Ficker is such a well-organized cottage industry that when a reporter meets him at his law office in Bethesda, Ficker is ready with a press kit and his own heckling highlights film. "Dad always likes to be on TV," says his 15-year-old daughter, Desiree. "He loves the attention."
What's it like to watch him?
"Are you kidding?" she says. "Like, how cheesy can you get? Choke, artichoke. I mean, really!"

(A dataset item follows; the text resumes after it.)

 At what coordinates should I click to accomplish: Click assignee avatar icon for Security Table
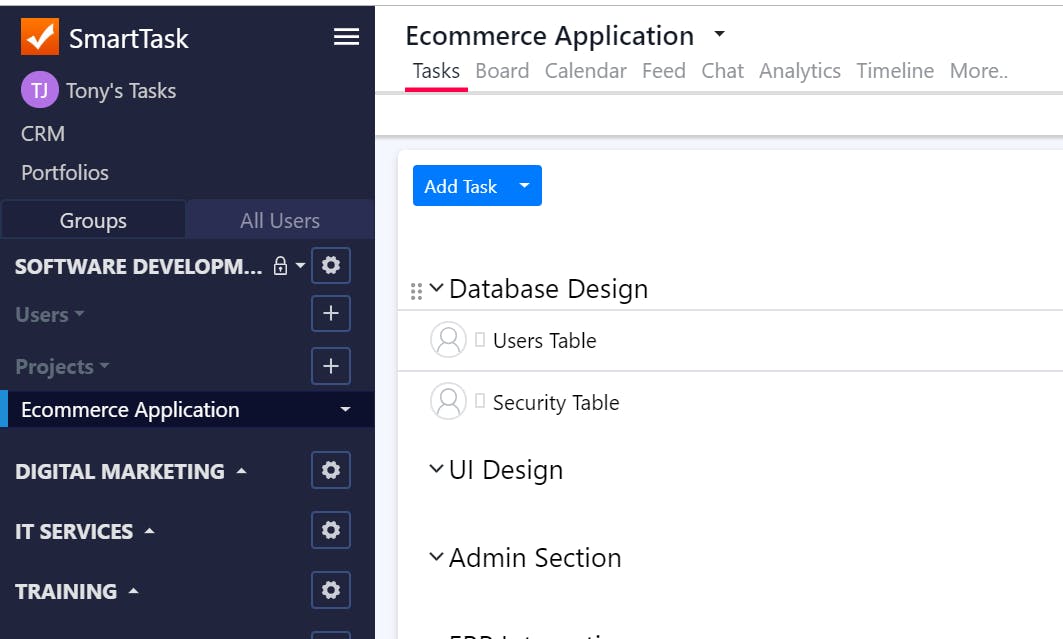448,402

Ficker even heckles his family. If he's not pestering his three kids on the three-lane, 150-yard oval track in his backyard ("You've got to do your speed work! You've got to eat right! You've got to practice!"), he's lecturing them at the dinner table ("Eat your vegetables! Eat your calcium! No cakes! No ice cream!").
"I guess Dad thinks that stuff motivates us," says Desiree. "But I think he does it because he lacks self-control."

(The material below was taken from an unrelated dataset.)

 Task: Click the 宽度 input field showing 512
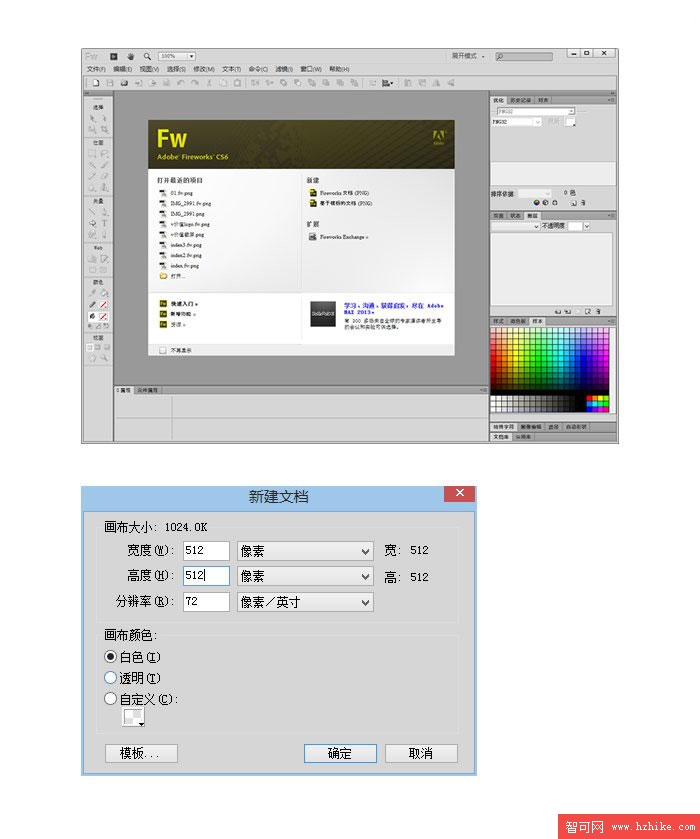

In July, Ficker and his wife, Annette, a former nun, showed up in Ambler, Pa., to watch their kids compete in the AAU junior track and field regionals. (Two weeks later he would be in Barcelona to harass the Dream Team.) As 10-year-old Flynn Ficker ran his heat in the 800, our man in the Bullet cap prowled the infield. "Flyynnnn!" Robin yelled. "You're falling asleep! Go! Go! Go!"
Desiree heckled back: "He doesn't need you standing around yelling at him!"

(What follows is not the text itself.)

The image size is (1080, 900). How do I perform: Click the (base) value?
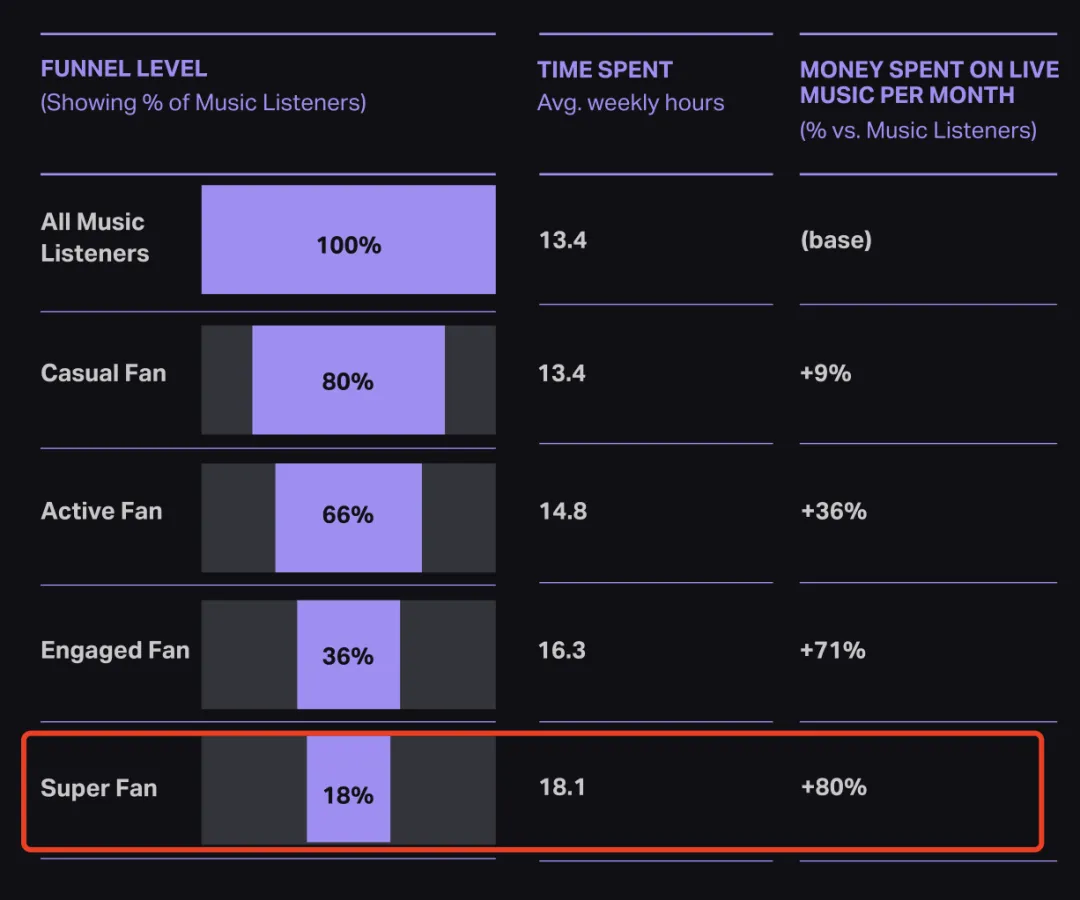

Ficker ignored her: "Flyynnnn! Have you got a temperature? You waiting for a bus? Kick it in, Flynn!"
"He's already going as fast as he can!" Desiree yelled.
Ficker ignored her: "Flyynnnn! Flyynnnn!"
"Dad, will you shut up?" she screamed.
"But it helps," he said meekly. Flynn finished dead last. Desiree would now run her heat in the 800. "You guys need encouragement," Ficker said.
"No, we don't!" Desiree corrected him.
"Dad, please. Leave me alone!"
Robin slouched off, head down, running shoes scraping the gravel. Desiree got set for her heat. Another runner asked, "How can you live with that guy?"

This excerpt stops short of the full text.